UniProt Demos

This repo contains three demos we worked on during the UniProt LLM workshop.

They are very much hacked together, and will need a lot of work to make fully serviceable, but they show the basic premise.

Evidence Retrofit

Some entries have assertions, but don't necessarily have the evidence alongside to back them up.

This demo stops short of actually editing the entries, and instead shows users sections of the the papers attached to an entry that might fit the assertion made. For example, what evidence of the subsellular localisation is there in the literature attached to a given protein.

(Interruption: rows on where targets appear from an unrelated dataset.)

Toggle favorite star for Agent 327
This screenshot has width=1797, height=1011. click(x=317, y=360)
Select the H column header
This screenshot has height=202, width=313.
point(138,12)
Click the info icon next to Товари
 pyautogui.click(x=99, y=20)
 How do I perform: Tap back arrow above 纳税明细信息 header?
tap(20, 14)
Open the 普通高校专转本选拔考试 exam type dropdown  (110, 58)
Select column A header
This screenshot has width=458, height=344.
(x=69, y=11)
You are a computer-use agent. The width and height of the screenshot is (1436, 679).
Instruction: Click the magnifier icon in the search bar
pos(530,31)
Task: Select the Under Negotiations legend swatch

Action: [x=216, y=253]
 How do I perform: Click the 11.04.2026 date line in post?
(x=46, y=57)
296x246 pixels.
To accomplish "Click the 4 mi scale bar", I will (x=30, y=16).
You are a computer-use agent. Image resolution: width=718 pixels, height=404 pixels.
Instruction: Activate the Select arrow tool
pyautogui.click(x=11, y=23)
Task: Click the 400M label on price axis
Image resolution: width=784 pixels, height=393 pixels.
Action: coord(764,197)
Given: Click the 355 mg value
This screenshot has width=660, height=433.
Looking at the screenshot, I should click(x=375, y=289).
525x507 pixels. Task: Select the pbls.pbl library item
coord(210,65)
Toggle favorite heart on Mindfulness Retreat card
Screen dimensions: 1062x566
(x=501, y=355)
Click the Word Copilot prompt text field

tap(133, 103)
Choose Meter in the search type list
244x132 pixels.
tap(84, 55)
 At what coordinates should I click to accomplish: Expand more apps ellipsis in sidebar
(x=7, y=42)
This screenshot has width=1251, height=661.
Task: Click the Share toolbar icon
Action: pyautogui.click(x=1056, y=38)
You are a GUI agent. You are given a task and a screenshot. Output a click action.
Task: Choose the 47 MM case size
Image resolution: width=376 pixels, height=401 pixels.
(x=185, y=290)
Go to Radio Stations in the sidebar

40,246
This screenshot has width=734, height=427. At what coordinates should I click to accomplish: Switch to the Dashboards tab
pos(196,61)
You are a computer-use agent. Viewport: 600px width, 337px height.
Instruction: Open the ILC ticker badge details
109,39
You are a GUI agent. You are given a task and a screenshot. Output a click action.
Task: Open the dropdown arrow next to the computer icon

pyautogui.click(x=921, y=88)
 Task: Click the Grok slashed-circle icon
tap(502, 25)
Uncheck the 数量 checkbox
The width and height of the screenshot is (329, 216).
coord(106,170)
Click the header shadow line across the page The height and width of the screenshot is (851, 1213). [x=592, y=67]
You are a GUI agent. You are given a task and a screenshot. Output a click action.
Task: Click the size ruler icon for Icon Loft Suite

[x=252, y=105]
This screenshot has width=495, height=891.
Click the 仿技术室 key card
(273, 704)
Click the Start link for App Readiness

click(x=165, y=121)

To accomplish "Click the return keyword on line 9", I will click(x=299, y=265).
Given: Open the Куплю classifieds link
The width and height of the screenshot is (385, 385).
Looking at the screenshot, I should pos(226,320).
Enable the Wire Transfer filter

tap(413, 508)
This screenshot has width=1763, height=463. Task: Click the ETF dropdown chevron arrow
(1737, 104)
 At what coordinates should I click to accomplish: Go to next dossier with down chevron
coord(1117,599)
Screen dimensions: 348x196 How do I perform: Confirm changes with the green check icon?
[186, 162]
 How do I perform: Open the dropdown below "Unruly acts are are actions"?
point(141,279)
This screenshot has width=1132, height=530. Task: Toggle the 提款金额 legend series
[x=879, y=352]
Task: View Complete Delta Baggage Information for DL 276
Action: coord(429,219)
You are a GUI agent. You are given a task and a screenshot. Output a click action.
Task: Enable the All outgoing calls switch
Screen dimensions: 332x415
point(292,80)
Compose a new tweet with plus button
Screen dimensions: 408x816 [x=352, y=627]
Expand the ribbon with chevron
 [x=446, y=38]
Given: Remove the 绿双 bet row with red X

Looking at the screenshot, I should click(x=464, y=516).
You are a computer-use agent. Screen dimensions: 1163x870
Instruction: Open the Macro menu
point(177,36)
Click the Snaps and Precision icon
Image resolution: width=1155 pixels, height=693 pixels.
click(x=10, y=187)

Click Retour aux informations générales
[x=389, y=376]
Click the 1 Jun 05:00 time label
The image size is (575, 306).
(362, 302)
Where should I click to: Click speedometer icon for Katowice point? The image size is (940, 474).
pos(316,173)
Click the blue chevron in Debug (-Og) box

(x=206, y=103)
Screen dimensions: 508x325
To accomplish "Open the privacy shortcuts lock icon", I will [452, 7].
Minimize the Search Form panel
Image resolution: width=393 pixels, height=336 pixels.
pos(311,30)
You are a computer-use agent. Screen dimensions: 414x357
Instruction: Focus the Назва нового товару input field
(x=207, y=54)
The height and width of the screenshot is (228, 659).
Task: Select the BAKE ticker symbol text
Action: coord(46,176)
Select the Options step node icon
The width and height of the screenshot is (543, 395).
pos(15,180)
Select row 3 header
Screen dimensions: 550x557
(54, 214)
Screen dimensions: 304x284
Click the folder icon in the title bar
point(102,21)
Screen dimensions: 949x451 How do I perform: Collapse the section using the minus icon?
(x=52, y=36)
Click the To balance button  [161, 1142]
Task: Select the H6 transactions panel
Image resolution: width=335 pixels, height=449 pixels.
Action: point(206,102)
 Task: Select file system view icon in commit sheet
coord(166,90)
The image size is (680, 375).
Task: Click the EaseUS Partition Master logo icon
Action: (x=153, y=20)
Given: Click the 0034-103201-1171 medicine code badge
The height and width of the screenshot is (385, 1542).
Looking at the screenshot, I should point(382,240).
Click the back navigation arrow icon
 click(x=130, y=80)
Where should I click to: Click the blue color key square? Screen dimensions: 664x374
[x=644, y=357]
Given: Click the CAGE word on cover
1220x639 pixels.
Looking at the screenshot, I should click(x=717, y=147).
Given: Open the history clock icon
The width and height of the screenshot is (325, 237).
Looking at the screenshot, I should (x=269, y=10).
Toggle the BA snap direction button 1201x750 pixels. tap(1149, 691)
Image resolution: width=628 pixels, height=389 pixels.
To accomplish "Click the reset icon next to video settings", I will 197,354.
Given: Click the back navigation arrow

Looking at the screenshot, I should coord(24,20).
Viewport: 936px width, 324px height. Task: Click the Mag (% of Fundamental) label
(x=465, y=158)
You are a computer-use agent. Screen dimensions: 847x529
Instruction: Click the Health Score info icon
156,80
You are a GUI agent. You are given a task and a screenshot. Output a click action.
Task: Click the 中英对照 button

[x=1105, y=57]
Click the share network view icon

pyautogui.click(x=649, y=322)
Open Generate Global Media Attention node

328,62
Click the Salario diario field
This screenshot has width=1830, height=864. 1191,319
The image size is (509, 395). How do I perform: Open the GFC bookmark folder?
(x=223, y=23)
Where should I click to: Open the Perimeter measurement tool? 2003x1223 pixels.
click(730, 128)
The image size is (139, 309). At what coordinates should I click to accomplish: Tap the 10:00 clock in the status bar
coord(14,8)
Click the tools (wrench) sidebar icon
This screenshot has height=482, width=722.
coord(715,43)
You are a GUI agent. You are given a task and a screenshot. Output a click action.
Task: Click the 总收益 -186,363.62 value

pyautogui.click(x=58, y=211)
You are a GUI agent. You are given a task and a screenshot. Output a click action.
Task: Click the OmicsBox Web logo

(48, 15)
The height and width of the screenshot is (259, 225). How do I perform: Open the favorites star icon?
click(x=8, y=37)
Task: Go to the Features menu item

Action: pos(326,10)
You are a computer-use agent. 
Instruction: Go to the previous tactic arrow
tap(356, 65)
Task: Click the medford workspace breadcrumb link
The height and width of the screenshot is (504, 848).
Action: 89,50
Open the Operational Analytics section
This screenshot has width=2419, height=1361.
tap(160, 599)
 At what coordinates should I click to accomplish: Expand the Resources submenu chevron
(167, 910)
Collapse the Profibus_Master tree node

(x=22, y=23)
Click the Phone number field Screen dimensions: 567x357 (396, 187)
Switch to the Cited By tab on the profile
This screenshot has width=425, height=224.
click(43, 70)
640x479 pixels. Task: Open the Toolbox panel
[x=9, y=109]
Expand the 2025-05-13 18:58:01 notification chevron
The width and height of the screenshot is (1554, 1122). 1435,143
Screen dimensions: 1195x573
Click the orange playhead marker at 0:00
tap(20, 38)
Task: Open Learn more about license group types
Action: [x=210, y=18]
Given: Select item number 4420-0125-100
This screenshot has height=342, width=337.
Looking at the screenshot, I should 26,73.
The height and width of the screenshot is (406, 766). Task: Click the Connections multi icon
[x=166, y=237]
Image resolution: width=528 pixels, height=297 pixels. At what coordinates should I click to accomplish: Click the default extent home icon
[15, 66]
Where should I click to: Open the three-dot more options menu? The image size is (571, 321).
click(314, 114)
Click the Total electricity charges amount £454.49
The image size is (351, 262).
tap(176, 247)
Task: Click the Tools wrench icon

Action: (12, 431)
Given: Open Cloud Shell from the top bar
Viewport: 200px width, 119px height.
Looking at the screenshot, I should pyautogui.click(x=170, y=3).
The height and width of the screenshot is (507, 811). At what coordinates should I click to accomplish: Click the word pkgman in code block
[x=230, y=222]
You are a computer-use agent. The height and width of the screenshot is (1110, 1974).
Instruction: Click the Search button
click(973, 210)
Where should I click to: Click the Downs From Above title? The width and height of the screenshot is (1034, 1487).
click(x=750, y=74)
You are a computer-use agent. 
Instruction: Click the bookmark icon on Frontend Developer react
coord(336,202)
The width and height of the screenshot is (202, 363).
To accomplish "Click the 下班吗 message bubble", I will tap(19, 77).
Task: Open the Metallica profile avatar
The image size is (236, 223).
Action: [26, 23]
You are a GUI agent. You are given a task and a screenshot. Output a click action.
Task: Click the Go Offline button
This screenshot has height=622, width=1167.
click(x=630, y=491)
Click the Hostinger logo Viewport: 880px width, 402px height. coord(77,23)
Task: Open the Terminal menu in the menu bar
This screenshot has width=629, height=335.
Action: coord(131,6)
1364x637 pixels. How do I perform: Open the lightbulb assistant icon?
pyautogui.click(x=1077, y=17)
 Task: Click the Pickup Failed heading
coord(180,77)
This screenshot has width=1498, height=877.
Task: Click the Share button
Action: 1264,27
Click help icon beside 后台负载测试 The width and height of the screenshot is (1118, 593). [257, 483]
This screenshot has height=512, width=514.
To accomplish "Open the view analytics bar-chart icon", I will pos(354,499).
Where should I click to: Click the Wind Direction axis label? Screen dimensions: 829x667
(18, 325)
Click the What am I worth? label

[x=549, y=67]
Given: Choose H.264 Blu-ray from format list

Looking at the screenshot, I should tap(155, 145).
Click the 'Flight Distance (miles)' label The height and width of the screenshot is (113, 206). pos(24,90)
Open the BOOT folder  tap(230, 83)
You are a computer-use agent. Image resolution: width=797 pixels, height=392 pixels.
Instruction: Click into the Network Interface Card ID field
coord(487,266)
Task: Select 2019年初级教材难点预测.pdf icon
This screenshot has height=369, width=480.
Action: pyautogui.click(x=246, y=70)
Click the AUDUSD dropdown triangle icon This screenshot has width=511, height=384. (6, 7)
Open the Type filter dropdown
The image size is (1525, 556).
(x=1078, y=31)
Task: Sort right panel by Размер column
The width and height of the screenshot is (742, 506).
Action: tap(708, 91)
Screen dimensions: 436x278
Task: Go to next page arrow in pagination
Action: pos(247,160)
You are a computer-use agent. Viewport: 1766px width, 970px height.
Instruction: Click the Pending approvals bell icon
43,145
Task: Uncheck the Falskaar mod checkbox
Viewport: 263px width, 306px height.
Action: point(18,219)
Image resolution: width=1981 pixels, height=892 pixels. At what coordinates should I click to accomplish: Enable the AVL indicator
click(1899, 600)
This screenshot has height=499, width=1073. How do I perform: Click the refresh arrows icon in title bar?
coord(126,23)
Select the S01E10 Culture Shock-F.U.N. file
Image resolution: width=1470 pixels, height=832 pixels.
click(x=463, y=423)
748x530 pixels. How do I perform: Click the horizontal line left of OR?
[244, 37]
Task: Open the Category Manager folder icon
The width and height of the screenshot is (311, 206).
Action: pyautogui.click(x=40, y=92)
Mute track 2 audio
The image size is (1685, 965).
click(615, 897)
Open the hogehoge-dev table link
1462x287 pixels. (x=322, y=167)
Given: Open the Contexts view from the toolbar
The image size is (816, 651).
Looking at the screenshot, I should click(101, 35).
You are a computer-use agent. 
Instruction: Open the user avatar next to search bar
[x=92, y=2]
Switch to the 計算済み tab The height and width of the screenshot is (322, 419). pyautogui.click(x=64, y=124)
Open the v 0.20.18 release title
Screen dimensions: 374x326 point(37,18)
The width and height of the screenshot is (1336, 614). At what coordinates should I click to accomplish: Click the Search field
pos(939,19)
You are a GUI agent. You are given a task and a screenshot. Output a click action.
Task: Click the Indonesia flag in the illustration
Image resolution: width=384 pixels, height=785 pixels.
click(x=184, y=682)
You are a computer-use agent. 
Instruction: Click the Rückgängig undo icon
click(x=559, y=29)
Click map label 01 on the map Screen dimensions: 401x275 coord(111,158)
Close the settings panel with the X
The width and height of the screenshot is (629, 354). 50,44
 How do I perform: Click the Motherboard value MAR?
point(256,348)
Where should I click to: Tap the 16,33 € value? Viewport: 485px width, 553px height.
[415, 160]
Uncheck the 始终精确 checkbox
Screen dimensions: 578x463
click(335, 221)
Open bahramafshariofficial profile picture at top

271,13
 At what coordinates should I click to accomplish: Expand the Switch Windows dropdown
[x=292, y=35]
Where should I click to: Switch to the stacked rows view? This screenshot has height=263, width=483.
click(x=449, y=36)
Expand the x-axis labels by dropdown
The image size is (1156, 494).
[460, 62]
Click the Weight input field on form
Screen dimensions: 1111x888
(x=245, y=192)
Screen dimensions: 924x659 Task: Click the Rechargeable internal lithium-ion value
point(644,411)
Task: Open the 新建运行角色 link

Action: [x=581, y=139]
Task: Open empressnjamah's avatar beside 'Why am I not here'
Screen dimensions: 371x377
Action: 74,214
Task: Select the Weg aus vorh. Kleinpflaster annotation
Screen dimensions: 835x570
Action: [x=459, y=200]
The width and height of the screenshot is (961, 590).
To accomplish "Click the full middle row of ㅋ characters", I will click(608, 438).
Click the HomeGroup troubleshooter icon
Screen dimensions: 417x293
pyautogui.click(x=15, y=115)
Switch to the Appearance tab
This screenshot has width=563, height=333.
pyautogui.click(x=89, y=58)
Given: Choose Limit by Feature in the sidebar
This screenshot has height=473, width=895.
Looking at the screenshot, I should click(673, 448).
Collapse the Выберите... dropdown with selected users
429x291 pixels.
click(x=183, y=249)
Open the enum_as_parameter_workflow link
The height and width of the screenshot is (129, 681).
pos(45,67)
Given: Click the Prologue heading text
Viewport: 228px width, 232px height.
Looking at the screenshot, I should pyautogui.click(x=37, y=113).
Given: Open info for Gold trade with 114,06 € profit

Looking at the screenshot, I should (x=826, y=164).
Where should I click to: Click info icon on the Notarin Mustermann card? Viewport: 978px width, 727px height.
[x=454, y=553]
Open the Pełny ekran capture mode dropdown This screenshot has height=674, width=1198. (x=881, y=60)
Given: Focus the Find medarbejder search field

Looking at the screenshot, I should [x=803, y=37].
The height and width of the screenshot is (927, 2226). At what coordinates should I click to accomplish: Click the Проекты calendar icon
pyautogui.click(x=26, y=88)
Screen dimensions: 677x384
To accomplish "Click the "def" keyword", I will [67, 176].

Residue Specific Information

Some papers have information about individual residues in a protein, which we would like to be able to automatically extract.

This demo extracts the residue location, name and a note of what the paper says about it. We tried to get it to say 'N/A' if there was no information present in a given passage.

This one comes with a bunch of examples prepared by Alex.

UniProt helpbot

One of the ideas we discussed was creating a bot that can answer users' questions, preferably with links to the documentation.

This demo tries to do that by encoding the documentation into a vector store and allowing the user to query it using natural language. It works pretty well, but the implementation is suboptimal given the input data type.

How to use it

I've use the poetry dependency management system, so in theory you can just

poetry install

then

poetry shell

To get a shell in the correctly configured virtual environment. The only other thing you need is an OpenAI API key in your environment. I just have something like export OPENAI_API_KEY=... in my .bashrc. Then everything should work 🤞.